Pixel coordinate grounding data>
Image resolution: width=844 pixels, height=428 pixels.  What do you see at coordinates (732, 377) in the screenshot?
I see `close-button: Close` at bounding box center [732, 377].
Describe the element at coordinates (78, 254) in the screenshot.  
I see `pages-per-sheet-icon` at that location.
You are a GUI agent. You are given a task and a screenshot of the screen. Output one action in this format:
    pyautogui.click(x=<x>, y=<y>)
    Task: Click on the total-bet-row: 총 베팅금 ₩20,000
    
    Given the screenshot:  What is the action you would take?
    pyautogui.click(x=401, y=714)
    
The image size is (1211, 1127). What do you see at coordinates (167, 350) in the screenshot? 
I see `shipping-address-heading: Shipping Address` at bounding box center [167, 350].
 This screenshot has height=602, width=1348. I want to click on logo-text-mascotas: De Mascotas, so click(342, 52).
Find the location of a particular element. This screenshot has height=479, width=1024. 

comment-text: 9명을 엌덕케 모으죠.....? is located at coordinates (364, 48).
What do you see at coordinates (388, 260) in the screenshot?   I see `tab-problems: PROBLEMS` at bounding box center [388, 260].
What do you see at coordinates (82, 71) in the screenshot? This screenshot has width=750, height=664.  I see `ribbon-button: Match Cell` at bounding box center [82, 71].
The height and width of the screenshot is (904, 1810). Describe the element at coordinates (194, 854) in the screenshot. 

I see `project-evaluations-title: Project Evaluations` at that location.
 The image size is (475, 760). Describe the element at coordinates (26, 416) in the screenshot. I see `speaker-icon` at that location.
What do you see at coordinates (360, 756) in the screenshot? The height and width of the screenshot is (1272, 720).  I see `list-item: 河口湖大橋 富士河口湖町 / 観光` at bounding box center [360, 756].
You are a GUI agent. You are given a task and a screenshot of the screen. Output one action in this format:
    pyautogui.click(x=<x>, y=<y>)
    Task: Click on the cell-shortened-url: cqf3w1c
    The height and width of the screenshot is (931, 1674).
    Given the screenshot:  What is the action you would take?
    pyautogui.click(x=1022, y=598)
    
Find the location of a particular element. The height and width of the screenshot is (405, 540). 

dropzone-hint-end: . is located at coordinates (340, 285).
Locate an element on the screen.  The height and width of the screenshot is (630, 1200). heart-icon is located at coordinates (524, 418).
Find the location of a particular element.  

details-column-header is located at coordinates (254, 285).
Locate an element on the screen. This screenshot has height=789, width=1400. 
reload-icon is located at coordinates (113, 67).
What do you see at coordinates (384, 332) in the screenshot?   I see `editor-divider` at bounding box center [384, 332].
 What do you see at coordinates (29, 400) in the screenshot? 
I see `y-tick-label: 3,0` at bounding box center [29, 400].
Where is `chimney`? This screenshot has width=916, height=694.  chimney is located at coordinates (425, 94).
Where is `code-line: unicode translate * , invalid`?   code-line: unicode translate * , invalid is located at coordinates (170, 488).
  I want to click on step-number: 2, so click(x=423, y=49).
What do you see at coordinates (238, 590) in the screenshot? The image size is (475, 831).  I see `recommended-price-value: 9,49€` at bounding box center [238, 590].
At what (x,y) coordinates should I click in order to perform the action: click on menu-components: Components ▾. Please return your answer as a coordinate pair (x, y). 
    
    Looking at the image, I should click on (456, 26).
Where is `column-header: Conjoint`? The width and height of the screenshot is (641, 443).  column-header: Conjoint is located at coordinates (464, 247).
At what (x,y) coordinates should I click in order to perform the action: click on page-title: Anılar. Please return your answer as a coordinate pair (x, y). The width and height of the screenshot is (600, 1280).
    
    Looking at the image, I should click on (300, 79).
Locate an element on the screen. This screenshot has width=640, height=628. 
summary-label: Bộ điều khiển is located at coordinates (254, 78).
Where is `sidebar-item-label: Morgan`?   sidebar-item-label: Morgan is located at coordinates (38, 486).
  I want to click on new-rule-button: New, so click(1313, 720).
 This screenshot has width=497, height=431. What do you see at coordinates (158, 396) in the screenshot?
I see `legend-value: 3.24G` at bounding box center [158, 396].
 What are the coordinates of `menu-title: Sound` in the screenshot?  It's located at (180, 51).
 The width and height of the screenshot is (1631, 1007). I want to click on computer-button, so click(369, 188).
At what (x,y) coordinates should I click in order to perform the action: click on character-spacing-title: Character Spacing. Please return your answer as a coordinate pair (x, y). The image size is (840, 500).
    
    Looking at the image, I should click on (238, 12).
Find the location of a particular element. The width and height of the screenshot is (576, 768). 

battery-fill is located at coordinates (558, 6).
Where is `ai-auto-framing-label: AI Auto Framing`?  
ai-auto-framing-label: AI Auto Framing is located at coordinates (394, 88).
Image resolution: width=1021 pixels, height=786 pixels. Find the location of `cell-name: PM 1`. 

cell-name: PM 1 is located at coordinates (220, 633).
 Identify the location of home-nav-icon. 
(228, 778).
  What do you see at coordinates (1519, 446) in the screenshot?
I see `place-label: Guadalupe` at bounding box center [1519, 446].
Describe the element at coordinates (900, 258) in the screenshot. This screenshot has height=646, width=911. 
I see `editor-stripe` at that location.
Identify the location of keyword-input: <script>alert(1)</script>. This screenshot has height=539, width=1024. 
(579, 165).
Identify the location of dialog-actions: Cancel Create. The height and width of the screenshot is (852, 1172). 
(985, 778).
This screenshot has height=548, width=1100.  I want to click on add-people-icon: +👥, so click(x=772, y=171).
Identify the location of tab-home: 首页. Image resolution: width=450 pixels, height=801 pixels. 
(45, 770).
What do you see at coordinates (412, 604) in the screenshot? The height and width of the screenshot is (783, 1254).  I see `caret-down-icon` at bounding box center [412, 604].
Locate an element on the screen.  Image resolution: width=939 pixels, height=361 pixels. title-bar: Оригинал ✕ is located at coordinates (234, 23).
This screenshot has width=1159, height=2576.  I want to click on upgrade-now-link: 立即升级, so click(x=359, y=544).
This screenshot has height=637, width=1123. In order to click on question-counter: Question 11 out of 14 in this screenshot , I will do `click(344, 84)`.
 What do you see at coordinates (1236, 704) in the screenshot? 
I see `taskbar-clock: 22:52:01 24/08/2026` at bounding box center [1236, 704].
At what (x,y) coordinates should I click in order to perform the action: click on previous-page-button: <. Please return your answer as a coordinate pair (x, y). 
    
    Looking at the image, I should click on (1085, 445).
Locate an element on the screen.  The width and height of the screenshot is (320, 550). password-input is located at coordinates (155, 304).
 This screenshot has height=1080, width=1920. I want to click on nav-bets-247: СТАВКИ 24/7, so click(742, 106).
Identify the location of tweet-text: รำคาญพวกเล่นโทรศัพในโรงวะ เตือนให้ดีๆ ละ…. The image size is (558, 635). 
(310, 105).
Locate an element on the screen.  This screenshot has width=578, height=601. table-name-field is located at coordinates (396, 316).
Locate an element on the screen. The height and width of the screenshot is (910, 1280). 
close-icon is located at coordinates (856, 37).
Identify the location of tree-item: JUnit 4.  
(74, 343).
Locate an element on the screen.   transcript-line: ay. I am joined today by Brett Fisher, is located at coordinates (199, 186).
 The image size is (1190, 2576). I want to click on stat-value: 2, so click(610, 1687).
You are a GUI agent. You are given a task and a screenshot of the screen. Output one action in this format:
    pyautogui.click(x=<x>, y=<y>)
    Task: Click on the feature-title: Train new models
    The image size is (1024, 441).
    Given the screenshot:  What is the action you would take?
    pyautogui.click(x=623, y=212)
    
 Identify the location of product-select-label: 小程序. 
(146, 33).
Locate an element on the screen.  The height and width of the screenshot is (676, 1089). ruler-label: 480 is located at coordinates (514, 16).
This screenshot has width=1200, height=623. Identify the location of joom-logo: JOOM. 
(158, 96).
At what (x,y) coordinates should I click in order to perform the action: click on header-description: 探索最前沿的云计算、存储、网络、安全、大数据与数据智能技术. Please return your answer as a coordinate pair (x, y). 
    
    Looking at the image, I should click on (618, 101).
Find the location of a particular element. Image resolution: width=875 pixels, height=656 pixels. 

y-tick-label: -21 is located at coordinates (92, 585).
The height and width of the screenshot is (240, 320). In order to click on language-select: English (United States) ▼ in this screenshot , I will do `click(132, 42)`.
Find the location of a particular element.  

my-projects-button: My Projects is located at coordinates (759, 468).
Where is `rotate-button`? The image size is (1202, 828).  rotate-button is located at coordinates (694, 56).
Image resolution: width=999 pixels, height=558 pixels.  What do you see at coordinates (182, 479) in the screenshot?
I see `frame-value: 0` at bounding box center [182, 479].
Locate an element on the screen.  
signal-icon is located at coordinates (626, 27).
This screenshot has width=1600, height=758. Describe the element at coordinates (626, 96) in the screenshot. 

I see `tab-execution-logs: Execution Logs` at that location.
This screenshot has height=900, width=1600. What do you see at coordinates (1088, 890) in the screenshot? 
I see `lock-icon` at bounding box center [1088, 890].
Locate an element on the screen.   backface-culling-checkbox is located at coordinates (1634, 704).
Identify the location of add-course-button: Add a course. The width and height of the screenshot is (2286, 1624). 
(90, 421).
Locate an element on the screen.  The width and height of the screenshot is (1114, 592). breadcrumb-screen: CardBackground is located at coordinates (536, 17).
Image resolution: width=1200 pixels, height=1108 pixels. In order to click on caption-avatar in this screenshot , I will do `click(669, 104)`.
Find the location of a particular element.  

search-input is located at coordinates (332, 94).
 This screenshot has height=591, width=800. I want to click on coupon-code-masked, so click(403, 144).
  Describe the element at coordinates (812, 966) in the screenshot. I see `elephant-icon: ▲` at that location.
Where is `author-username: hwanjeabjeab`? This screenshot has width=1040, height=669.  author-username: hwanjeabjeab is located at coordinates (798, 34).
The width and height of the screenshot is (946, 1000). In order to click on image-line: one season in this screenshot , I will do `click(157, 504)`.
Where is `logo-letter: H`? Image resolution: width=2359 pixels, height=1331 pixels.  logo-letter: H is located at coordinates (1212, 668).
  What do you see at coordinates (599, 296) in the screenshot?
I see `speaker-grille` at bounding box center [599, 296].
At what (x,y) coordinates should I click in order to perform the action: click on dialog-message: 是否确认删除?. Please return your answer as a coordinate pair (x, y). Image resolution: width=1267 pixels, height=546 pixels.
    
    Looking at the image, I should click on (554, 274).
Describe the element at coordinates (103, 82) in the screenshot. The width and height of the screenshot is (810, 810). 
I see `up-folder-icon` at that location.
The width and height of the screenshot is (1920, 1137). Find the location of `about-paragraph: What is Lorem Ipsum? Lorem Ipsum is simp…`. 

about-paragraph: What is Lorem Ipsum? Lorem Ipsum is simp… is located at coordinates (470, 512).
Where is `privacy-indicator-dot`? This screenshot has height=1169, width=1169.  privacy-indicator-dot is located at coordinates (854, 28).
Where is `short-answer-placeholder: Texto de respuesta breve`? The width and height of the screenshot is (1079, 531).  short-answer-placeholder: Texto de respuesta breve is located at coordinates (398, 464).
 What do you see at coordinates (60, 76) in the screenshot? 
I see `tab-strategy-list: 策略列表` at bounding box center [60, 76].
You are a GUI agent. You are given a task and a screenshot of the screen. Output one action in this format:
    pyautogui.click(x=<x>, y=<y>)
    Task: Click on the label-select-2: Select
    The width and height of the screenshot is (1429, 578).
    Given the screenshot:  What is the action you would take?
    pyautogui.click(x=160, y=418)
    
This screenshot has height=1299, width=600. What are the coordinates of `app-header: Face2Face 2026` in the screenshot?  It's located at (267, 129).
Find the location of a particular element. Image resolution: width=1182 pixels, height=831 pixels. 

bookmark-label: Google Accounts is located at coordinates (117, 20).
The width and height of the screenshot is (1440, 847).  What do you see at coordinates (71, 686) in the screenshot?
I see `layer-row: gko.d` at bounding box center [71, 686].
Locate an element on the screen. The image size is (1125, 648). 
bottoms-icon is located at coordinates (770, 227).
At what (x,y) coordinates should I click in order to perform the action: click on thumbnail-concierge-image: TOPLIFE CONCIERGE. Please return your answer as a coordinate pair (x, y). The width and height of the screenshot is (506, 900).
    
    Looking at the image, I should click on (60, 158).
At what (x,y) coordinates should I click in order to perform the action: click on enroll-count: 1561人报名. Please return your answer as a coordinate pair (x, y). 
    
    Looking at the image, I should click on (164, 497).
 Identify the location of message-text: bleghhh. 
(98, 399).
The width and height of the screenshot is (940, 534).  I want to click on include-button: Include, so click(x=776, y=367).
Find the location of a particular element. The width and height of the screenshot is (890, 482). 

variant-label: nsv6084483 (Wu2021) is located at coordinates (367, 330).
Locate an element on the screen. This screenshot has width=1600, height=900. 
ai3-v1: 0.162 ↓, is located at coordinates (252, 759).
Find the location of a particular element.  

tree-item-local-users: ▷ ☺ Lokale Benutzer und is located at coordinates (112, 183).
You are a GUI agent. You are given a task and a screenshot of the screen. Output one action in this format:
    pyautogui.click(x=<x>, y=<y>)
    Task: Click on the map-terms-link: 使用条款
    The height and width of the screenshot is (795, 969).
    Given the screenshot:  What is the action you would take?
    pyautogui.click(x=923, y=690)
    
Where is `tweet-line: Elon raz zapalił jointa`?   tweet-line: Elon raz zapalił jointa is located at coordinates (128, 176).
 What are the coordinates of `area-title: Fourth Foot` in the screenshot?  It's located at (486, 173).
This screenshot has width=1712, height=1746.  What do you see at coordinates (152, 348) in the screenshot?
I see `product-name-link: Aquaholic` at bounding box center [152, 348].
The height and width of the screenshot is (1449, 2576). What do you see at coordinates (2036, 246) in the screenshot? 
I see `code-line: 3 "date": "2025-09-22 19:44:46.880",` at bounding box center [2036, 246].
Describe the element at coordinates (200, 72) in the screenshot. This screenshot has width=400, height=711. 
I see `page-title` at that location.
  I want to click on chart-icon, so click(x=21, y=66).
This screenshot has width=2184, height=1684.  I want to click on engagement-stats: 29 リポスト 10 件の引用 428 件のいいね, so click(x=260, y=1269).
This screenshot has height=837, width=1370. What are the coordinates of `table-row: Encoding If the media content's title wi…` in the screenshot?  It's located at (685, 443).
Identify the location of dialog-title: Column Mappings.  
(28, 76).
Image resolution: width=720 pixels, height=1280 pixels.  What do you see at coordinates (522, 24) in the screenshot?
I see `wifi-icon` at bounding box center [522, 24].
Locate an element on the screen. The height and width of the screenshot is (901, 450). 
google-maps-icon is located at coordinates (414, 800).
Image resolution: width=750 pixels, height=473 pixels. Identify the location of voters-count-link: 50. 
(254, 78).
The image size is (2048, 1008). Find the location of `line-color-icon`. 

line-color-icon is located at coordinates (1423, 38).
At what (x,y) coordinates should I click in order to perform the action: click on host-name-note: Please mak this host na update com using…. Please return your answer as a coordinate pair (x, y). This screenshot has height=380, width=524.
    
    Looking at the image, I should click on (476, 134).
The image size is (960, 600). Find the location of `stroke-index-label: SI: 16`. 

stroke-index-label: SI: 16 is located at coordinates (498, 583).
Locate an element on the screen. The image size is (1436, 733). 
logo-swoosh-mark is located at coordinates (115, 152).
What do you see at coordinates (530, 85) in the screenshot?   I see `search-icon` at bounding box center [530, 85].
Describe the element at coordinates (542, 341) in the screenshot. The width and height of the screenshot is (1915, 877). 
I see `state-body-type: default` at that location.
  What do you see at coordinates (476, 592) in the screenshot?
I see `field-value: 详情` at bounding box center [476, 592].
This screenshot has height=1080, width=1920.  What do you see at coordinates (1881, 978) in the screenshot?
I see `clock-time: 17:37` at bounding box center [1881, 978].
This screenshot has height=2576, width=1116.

How to complete this task> Rewrite the rows from the line holding "What do you see at coordinates (60, 76)" through the line holding "center [60, 76].", inclusive, putting "position" in place of "coordinates" and leaving all else unchanged.

Answer below>
 What do you see at position (60, 76) in the screenshot? 
I see `tab-strategy-list: 策略列表` at bounding box center [60, 76].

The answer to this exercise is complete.